[HP Prime] Using n-root symbol and exponent problem



Post: #2

Why is this happening?

It is not the same? :(


Post: #3

Hmmm, that is strange. Hope someone figures it out. HP 50G gives same answer either way (the answer you have second).

Post: #4

Odd...I got the same result (top screen) on both Home and CAS regardless of maximum or none for auto simplification. The 2 results are correct...how does one get the simplified result for the 1st case?


Post: #5

I'm not sure if both answers are correct. I did it using 2 other CAS: wolfram alpha and Pocket CAS (for iOS) and i got the second result on both. I plot them and the result is a hyperbola, but the first result is only the positive side of that hyperbola... that's weird, obviously the second result is the correct one.

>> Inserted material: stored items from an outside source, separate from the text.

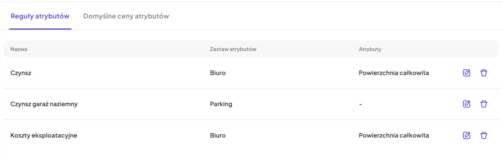Select the Czynsz row name
502x158 pixels.
click(21, 73)
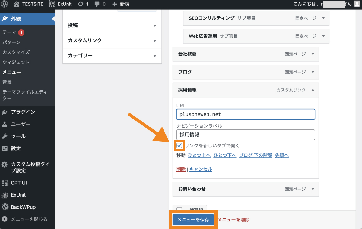
Task: Click the ユーザー user icon in sidebar
Action: [x=5, y=124]
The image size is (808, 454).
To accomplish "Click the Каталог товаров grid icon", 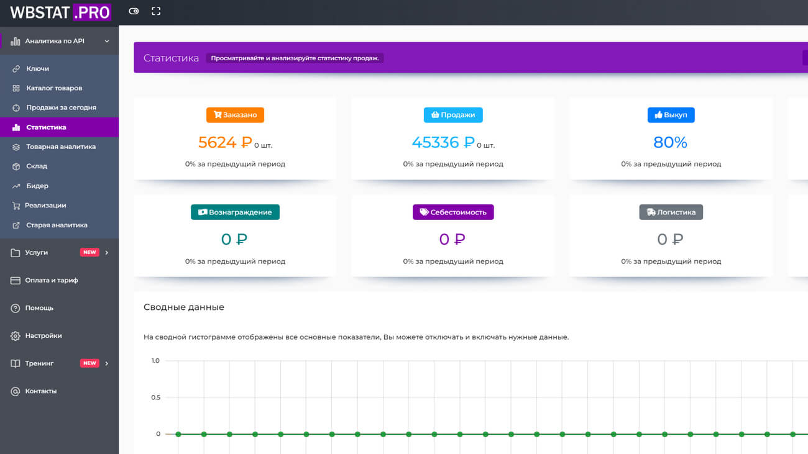I will point(16,88).
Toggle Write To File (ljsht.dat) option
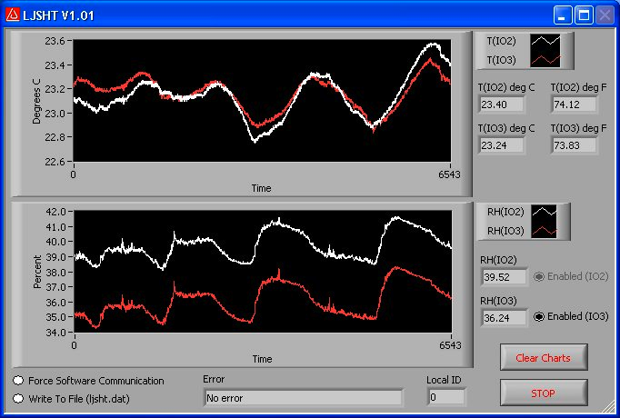 point(19,397)
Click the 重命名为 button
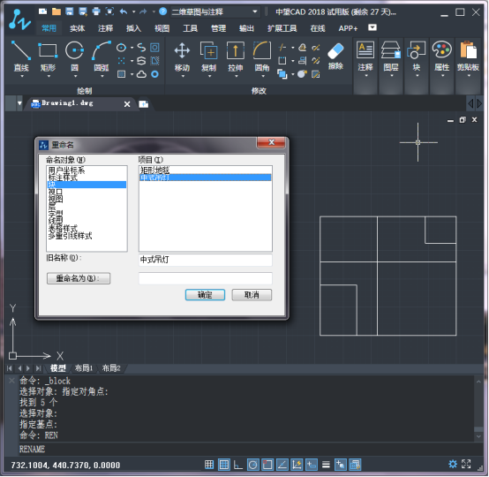 pos(79,278)
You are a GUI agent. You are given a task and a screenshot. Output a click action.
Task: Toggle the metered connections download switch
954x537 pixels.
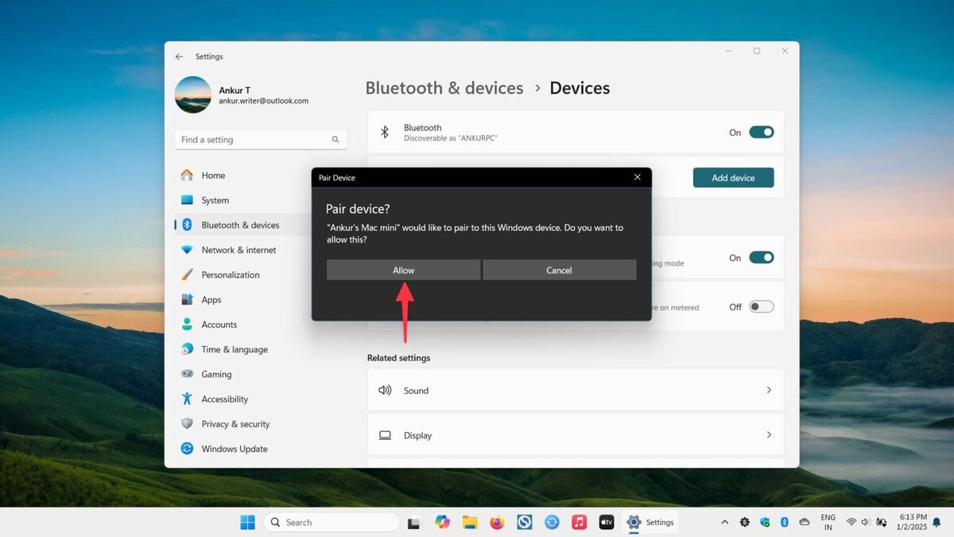pos(761,307)
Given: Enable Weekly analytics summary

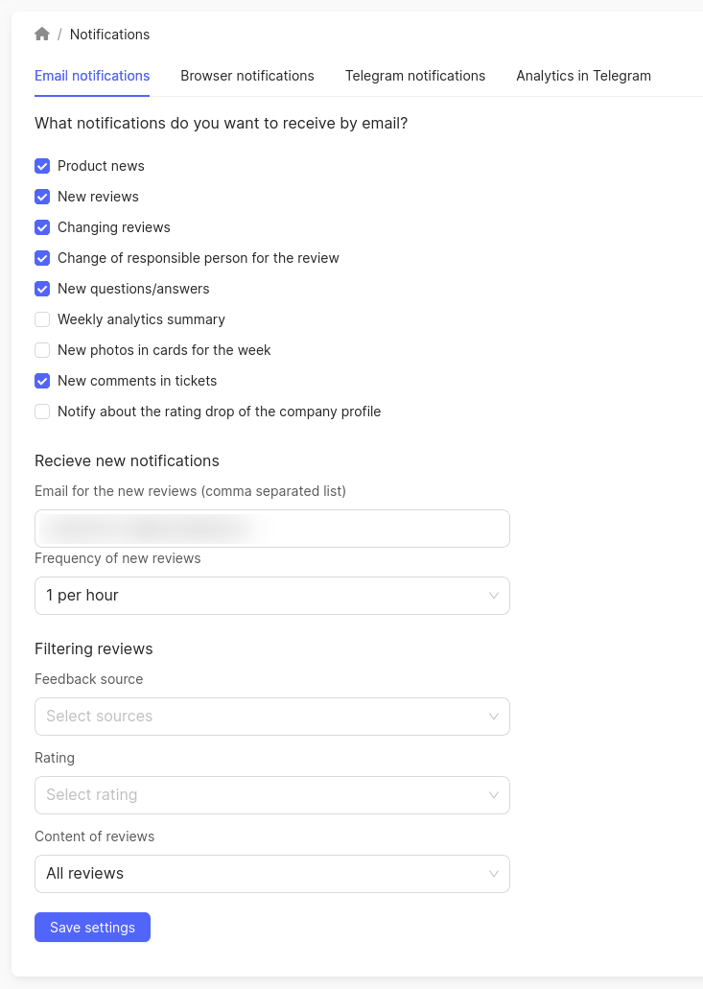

I hope this get fixed soon *O*

Post: #6

Quite interesting, but if you use the Sto command and store both expressions into F1 and F2 for plotting, both show the second answer 2/(6x-3). So presumably only the second answer is correct?


Post: #7

I was thinking that (x^(-a))*x^(+a)=x^0=1 which would produce the numerator of 2 in the example.


Post: #8

Yes I believe (know) you are correct. I was more thinking of the anomaly that when the two expressions (that showed such different expressed results on the CAS screen) were stored into variables they both showed the latter more simplified result.

Post: #9

I believe that for the HP Prime the nth root symbol (n odd) of a real number x and the power x^(1/n) are different things. The power x^(1/n) is computed as exp((1/n) LN(x)). If x is negative, then the HP Prime computes LN(x) as the complex number LN(|x|)+ i*pi (principal determination of the logarithm). For the nth root symbol of x, the HP Prime returns x^(1/n) if x is positive and -|x|^(1/n) is x is negative. So the results differ by the multiplicative constant exp(i*pi/n). This should not be a difference for the computation shown because taking LN makes the difference into an additive constant which then should disappear when taking the derivative. I suspect that the HP prime uses different algorithms to simplify each expression.

By the way, the HP50g interprets the nth root of x and the power x^(1/n) the same way, as exp((1/n) LN(x)) with LN(x)=LN(|x|)+i*pi if x is negative.